I personally like to split my Python projects in two parts: one for the logic of the program, in .py modules, and other for the inupt and output, data processing and plotting, in Jupyter notebooks, each on its own repo. Here I cover the first part.

Work environement

I use VisualStudio Code with the Python extension. At the moment I’m using Python 3.9.5.

Repo structure

The parent directory only contains configuration files:

  • README.md: Description of the repo, in markdown format. It can be styled using shields.
  • .gitignore: List of files and folders that aren’t tracked by git. For python projects, it typically includes *.pyc, /dist/, *.egg-info, .env/,…
  • LICENSE: Can be created by GitHub. Recommended licenses are GPL3 and MIT.
  • CHANGELOG.md: Keeps track of the major changes to the project. Instructions here.
  • pyproject.toml, setup.py and setup.cfg: Needed to install the project with pip.
  • requirements.txt: List of all the Python packages required by the project.
  • Dockerfile: To create a docker container.

The repo contains a folder test/ for the python tests, a folder docs/ for the Sphynx documentation, and finally a folder myproject/ (i.e. the same as the repo) for the python code.

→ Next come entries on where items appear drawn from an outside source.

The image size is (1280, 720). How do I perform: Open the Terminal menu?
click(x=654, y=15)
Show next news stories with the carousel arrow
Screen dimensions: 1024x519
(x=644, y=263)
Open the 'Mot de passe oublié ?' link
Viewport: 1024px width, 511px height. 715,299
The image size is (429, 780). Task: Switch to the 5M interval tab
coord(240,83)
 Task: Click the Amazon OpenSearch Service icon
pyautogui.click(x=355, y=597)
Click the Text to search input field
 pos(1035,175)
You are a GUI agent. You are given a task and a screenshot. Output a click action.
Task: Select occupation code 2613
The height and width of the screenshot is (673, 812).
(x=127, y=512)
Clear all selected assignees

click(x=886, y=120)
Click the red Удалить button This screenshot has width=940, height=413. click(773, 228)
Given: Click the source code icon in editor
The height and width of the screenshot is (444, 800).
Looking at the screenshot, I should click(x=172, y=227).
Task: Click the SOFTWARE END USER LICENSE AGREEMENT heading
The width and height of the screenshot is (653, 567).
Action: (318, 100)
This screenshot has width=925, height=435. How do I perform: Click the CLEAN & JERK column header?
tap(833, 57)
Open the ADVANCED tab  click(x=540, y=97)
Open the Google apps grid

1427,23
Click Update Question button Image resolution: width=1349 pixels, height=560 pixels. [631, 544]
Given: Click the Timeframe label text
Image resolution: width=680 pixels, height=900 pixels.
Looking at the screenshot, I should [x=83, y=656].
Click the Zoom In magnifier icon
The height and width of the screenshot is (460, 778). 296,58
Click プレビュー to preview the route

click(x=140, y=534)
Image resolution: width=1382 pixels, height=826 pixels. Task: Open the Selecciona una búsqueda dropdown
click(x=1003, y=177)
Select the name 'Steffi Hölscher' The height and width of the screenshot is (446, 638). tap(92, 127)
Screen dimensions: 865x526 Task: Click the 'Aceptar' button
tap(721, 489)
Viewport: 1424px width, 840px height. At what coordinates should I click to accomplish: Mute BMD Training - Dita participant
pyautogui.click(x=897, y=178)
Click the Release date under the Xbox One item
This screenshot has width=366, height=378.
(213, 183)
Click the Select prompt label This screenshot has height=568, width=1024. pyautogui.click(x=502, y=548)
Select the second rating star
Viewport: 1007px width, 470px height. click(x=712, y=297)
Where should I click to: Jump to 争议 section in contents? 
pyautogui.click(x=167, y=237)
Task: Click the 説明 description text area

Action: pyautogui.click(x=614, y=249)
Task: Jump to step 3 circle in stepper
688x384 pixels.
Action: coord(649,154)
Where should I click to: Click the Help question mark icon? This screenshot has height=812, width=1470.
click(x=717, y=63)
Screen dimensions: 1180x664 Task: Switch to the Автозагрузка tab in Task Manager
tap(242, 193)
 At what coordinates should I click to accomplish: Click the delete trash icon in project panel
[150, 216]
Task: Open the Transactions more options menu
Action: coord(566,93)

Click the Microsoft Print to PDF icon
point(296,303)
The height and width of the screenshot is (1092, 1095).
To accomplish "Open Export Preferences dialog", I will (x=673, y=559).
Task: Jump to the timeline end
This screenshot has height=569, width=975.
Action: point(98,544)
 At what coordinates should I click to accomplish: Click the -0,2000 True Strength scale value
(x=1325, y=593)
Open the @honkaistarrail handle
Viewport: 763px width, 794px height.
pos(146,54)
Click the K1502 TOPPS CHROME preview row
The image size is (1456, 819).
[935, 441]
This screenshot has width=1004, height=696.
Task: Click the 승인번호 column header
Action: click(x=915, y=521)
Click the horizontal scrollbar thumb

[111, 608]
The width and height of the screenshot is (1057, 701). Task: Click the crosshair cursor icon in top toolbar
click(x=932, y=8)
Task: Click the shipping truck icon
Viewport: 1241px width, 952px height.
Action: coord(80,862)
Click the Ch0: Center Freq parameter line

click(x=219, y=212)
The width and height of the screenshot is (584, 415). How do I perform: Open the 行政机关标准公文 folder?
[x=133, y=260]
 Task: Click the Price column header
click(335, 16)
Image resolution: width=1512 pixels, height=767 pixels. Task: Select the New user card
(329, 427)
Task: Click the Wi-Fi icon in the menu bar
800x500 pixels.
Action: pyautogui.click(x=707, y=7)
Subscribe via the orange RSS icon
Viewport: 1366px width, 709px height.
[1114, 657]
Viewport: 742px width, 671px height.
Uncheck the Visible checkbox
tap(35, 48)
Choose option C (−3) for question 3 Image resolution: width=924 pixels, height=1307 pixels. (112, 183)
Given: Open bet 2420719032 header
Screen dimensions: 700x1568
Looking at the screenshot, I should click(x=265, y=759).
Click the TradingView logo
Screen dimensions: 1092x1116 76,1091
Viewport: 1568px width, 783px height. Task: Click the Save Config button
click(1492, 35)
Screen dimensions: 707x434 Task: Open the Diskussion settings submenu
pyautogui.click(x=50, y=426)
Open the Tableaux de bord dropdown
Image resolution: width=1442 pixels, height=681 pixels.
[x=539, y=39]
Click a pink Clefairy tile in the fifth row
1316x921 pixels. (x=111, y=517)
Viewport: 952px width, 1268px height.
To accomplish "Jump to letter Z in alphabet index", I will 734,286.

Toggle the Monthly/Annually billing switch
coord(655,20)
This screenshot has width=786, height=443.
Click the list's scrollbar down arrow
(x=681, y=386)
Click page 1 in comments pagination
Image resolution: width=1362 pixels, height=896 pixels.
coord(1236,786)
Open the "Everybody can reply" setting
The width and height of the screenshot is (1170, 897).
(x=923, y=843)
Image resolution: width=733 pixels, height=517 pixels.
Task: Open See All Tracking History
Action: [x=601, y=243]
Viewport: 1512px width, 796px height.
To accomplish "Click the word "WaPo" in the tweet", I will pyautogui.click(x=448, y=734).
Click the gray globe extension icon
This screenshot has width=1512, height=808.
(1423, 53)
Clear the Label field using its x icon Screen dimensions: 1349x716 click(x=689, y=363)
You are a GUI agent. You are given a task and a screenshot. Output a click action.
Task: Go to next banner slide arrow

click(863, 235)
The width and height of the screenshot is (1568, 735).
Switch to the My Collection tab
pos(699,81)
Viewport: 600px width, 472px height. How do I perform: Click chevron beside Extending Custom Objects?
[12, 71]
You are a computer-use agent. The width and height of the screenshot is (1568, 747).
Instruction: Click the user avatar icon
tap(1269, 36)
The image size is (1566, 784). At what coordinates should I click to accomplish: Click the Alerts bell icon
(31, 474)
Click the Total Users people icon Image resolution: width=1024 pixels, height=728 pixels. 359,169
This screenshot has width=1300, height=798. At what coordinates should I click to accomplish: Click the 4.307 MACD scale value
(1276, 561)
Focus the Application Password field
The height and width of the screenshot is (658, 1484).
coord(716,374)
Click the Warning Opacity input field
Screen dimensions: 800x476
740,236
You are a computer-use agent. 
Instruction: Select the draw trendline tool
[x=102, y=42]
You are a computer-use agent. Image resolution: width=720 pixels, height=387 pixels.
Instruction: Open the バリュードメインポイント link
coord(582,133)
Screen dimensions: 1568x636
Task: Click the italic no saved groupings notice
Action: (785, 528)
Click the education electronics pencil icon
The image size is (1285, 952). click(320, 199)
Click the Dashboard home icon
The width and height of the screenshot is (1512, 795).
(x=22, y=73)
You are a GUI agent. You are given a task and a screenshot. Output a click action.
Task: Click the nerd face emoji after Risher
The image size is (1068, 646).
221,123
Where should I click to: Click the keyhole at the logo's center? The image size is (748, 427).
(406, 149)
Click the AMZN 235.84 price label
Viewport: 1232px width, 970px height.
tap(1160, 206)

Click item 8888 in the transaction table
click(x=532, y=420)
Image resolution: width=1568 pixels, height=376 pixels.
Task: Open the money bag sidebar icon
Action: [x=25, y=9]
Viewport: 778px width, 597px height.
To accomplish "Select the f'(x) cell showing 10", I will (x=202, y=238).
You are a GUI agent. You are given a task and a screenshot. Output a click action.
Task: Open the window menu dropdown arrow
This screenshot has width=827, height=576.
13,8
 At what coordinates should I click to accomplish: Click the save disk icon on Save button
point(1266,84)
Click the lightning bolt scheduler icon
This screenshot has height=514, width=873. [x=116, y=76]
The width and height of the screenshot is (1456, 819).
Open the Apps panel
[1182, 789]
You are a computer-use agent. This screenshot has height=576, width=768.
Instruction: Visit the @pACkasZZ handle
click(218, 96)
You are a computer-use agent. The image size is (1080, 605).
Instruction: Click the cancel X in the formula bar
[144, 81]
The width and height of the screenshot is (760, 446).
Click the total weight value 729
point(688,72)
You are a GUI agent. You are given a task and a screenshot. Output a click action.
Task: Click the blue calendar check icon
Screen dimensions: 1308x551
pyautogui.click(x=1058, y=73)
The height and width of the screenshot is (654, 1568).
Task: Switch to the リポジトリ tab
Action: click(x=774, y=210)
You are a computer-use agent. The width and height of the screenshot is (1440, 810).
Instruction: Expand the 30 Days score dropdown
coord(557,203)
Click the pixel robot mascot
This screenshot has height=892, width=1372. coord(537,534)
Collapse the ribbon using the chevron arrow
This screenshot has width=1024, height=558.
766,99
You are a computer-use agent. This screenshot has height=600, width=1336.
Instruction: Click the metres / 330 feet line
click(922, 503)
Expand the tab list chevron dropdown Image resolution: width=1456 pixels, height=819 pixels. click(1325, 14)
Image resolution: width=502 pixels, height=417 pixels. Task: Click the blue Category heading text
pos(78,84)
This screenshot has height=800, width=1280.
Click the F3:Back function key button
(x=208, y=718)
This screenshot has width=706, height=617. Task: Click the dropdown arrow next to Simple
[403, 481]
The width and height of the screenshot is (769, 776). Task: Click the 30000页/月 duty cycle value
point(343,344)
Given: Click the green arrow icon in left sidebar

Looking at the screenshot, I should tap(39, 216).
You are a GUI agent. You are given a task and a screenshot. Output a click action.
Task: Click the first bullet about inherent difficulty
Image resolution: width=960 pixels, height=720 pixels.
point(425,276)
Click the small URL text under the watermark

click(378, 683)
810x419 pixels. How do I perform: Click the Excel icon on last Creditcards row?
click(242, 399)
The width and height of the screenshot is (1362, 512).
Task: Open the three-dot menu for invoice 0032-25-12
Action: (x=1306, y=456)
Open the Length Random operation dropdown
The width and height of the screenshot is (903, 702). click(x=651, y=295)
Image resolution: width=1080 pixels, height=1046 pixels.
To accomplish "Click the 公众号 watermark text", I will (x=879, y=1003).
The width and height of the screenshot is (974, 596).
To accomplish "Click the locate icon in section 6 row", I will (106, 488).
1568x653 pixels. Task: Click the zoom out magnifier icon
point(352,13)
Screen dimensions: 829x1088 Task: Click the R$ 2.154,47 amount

The folder myproject/ and each of its subfolders contains a __init__.py file that imports everything else.

Setup

Python is currently changing the way to prepare packages, so this part is a bit of a mess. The files setup.py and pyproject.toml can be as simple as the ones linked.

The meat of the setup is in setup.cfg. Tha data about the package, version, authors and urls are in the [metadata] section. The packages in [options] defines in which folders to look for modules. install_requires lists the required packages, with the minimum version. A more complete example here

To generate the installation files (remember to add them to .gitignore), run the command

python -m build

This creates two new folders, dev/ and project.egg-info. To check that everything works fine, try to install in a virtual environment

python3 -m venv .env/fresh-install-test
. .env/fresh-install-test/bin/activate
pip install --force dist/myproject-versionnum-py3-none-any.whl

If the package is installed correctly, try to run it. Once that everything works, exit the virtual environment with

deactivate

Tests and coverage

Tests are a way to check that your code does what is supposed to do. Tests are useful, for example, to detect an accidental change that breaks something or that is not backwards-compatible.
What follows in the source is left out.